▶ _Exercise prompt_: From the entries below, return exactly the lines beginning at the one that contains "You are a computer-use agent. The" and ending at the one that contains "Given: Expand the 批量下载 dropdown", both of them included, and only those lines.

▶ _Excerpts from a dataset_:
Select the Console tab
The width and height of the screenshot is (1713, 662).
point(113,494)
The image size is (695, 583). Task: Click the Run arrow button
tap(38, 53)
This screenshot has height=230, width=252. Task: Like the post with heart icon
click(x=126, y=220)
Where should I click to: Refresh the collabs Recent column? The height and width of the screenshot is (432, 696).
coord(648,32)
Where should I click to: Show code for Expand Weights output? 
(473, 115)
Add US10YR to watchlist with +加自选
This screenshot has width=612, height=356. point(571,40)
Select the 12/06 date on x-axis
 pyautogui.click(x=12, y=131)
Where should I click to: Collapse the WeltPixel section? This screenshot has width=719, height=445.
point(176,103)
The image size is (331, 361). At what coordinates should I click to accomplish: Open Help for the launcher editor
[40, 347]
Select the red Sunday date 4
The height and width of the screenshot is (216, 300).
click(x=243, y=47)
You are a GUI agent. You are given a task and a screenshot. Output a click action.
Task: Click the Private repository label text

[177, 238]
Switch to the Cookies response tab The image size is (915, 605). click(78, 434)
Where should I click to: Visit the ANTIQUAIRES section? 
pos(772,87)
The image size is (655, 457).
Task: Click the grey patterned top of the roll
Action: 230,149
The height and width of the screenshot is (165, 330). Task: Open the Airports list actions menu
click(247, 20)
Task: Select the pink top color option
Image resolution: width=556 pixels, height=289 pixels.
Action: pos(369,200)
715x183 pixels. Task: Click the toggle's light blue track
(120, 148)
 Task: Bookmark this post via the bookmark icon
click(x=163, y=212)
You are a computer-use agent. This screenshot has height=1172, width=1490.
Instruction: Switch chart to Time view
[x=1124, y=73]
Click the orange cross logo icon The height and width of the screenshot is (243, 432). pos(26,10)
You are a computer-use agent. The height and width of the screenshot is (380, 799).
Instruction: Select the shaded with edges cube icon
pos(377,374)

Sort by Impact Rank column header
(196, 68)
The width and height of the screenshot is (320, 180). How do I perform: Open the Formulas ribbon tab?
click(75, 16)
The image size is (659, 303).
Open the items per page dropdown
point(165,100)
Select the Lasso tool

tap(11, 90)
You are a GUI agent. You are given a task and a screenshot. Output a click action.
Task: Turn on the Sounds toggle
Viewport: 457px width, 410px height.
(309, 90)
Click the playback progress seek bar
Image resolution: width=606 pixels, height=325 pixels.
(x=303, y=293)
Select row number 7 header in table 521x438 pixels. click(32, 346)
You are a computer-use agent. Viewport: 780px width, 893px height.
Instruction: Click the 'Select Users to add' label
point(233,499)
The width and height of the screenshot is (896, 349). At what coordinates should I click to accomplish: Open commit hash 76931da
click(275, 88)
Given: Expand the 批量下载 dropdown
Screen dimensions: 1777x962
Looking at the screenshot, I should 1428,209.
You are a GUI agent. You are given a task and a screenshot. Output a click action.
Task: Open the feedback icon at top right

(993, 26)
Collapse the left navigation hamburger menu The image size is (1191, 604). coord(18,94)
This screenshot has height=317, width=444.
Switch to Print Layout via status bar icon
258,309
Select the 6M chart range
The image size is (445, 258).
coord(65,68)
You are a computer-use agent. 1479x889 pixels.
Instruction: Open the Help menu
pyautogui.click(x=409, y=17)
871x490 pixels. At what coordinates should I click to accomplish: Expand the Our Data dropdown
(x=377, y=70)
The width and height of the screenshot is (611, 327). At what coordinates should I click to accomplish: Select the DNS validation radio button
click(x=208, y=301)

▶ _Task output_:
You are a computer-use agent. The height and width of the screenshot is (380, 799).
Instruction: Select the shaded with edges cube icon
pos(377,374)

Sort by Impact Rank column header
(196, 68)
The width and height of the screenshot is (320, 180). How do I perform: Open the Formulas ribbon tab?
click(75, 16)
The image size is (659, 303).
Open the items per page dropdown
point(165,100)
Select the Lasso tool

tap(11, 90)
You are a GUI agent. You are given a task and a screenshot. Output a click action.
Task: Turn on the Sounds toggle
Viewport: 457px width, 410px height.
(309, 90)
Click the playback progress seek bar
Image resolution: width=606 pixels, height=325 pixels.
(x=303, y=293)
Select row number 7 header in table 521x438 pixels. click(32, 346)
You are a computer-use agent. Viewport: 780px width, 893px height.
Instruction: Click the 'Select Users to add' label
point(233,499)
The width and height of the screenshot is (896, 349). At what coordinates should I click to accomplish: Open commit hash 76931da
click(275, 88)
Given: Expand the 批量下载 dropdown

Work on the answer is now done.